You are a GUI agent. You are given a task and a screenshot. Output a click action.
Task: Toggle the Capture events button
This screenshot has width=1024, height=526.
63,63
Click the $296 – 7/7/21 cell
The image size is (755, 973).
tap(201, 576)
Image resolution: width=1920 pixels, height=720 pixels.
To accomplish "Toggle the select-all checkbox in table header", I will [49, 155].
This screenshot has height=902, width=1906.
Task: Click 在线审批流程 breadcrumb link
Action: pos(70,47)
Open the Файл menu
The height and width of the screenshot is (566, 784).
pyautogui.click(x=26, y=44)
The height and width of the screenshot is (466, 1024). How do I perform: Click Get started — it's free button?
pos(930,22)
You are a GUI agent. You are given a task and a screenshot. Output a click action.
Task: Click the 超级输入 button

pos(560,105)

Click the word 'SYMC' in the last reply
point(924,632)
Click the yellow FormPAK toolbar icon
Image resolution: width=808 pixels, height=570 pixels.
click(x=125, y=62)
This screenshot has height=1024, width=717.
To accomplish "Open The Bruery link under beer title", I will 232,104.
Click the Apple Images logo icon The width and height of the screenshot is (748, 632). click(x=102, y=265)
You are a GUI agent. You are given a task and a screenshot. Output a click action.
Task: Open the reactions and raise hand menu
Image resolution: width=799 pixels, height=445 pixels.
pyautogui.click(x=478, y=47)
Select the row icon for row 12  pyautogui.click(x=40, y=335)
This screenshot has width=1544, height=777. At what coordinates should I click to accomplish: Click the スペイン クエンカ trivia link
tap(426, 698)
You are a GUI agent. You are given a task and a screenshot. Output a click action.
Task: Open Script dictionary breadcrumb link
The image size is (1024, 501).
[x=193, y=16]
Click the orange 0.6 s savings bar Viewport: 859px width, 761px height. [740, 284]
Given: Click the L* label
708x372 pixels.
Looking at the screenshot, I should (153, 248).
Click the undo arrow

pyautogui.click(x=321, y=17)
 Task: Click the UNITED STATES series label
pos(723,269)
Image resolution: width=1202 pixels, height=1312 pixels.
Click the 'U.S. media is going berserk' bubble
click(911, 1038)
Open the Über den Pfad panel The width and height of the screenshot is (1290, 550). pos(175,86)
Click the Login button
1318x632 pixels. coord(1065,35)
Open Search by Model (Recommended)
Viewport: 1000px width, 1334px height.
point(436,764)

**Exercise**
Could you print all of the data above once more, unaltered?

**Reply to the exercise**
You are a GUI agent. You are given a task and a screenshot. Output a click action.
Task: Toggle the Capture events button
This screenshot has width=1024, height=526.
63,63
Click the $296 – 7/7/21 cell
The image size is (755, 973).
tap(201, 576)
Image resolution: width=1920 pixels, height=720 pixels.
To accomplish "Toggle the select-all checkbox in table header", I will [49, 155].
This screenshot has height=902, width=1906.
Task: Click 在线审批流程 breadcrumb link
Action: pos(70,47)
Open the Файл menu
The height and width of the screenshot is (566, 784).
pyautogui.click(x=26, y=44)
The height and width of the screenshot is (466, 1024). How do I perform: Click Get started — it's free button?
pos(930,22)
You are a GUI agent. You are given a task and a screenshot. Output a click action.
Task: Click the 超级输入 button

pos(560,105)

Click the word 'SYMC' in the last reply
point(924,632)
Click the yellow FormPAK toolbar icon
Image resolution: width=808 pixels, height=570 pixels.
click(x=125, y=62)
This screenshot has height=1024, width=717.
To accomplish "Open The Bruery link under beer title", I will 232,104.
Click the Apple Images logo icon The width and height of the screenshot is (748, 632). click(x=102, y=265)
You are a GUI agent. You are given a task and a screenshot. Output a click action.
Task: Open the reactions and raise hand menu
Image resolution: width=799 pixels, height=445 pixels.
pyautogui.click(x=478, y=47)
Select the row icon for row 12  pyautogui.click(x=40, y=335)
This screenshot has width=1544, height=777. At what coordinates should I click to accomplish: Click the スペイン クエンカ trivia link
tap(426, 698)
You are a GUI agent. You are given a task and a screenshot. Output a click action.
Task: Open Script dictionary breadcrumb link
The image size is (1024, 501).
[x=193, y=16]
Click the orange 0.6 s savings bar Viewport: 859px width, 761px height. [740, 284]
Given: Click the L* label
708x372 pixels.
Looking at the screenshot, I should (153, 248).
Click the undo arrow

pyautogui.click(x=321, y=17)
 Task: Click the UNITED STATES series label
pos(723,269)
Image resolution: width=1202 pixels, height=1312 pixels.
Click the 'U.S. media is going berserk' bubble
click(911, 1038)
Open the Über den Pfad panel The width and height of the screenshot is (1290, 550). pos(175,86)
Click the Login button
1318x632 pixels. coord(1065,35)
Open Search by Model (Recommended)
Viewport: 1000px width, 1334px height.
point(436,764)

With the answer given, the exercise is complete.